A multi-slice SA 2D bSSFP CINE acquisition with retrospective gating and 2× GRAPPA acceleration was performed for all healthy subjects and patients. 2D CINE was acquired in eight breath-holds of 15 s duration (two slices per breath-hold) each with 20 s pause in between, resulting in an acquisition time of 4 min 20 s. 2D CINE acquisition parameters included: in-plane resolution of 1.9 × 1.9 mm (acquired and reconstructed), slice thickness of 8 mm, temporal resolution of ~ 40 ms, 20 cardiac phases (reconstructed), TE = 1.06 ms, TR = 2.12 ms, flip angle = 52° and bandwidth = 915 Hz/px and similar FOV as for 3D CINE.

Evaluation

The proposed CINENet is compared against a CS reconstruction with \({\mathcal{l}}_{1}\)-regularized spatial Haar wavelets and temporal TV regularization13 along the cardiac phases.
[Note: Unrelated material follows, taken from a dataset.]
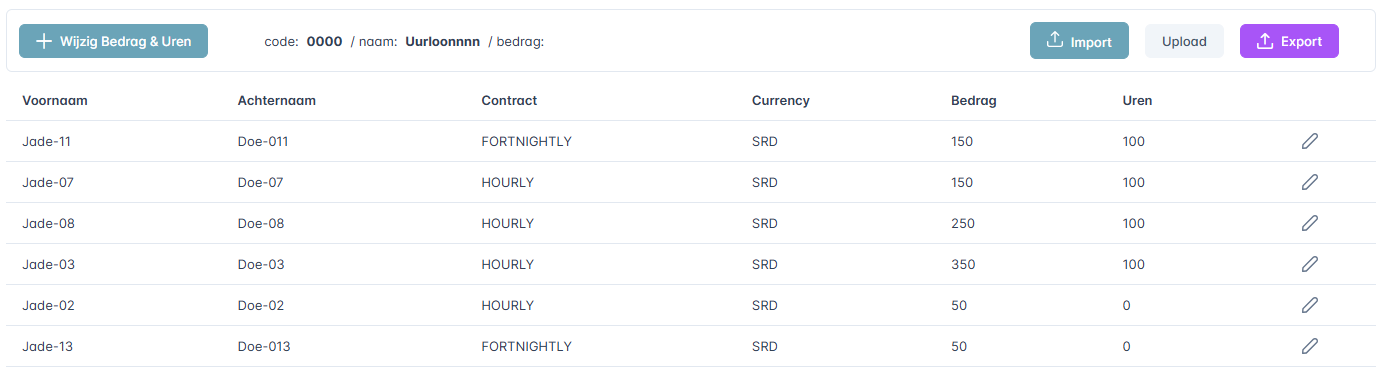Click the Uren column header

tap(1137, 100)
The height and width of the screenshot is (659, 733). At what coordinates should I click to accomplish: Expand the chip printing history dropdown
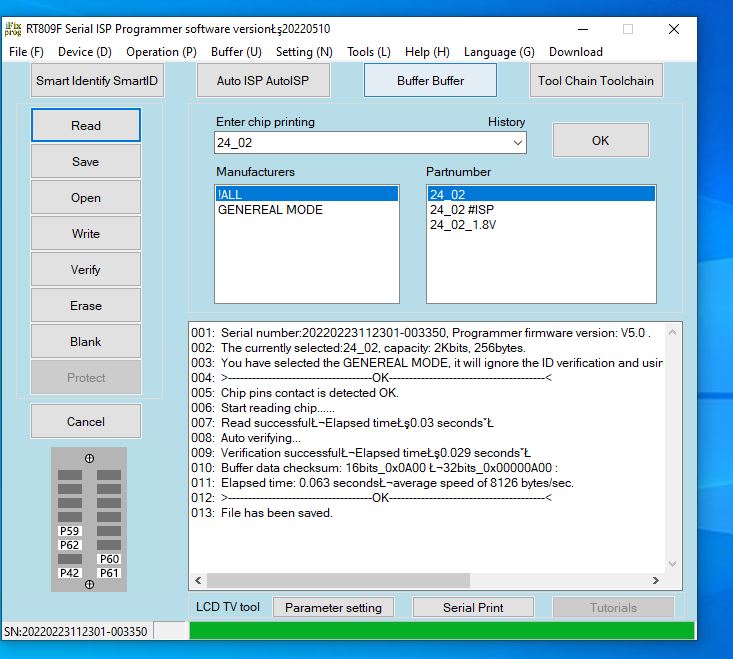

Regularization parameters were carefully optimized over all datasets (same parameters for all subjects and undersampling factors) and were \({\lambda }_{s}=0.001\) for spatial direction and \({\lambda }_{t}=0.005\) for temporal direction. A GPU-accelerated CS reconstruction using the BART toolbox58 was employed. Reconstruction times are reported excluding coil sensitivity map generation time.

Image quality was quantitatively assessed by myocardium-to-blood contrast ratios (CR) in end-systolic and end-diastolic cardiac phases and was measured as

$${\text{CR}} = \frac{{{\text{mean}}\;\left( {{\text{ROI}}_{{{\text{myocardium}}}} } \right)}}{{{\text{mean}}\;\left( {{\text{ROI}}_{{{\text{blood}}}} } \right)}}$$
(9)

with blood pool region of interests (ROIs) drawn in left and right ventricle blood pool for 2D CINE and 3D CINE reconstructed with CINENet and CS. We drew ROIs at similar anatomical positions of 2D and 3D CINE in apical, mid-apical and basal slices. We report average and standard deviation over all test subjects, measurements and systolic and diastolic phase. Statistical significance for CR was determined with a paired Welch’s t-test (significance level of \(P<0.05)\) and Bonferroni correction under the null hypothesis of equal means for unequal variances.

Quantitative LV function assessment was conducted with end-systolic volume (ESV), end-diastolic volume (EDV) and ejection fraction (EF). LV epicardial and endocardial segmentation masks of 2D CINE and 3D CINE acquisitions were automatically determined with the Segment software59 and afterwards manually corrected.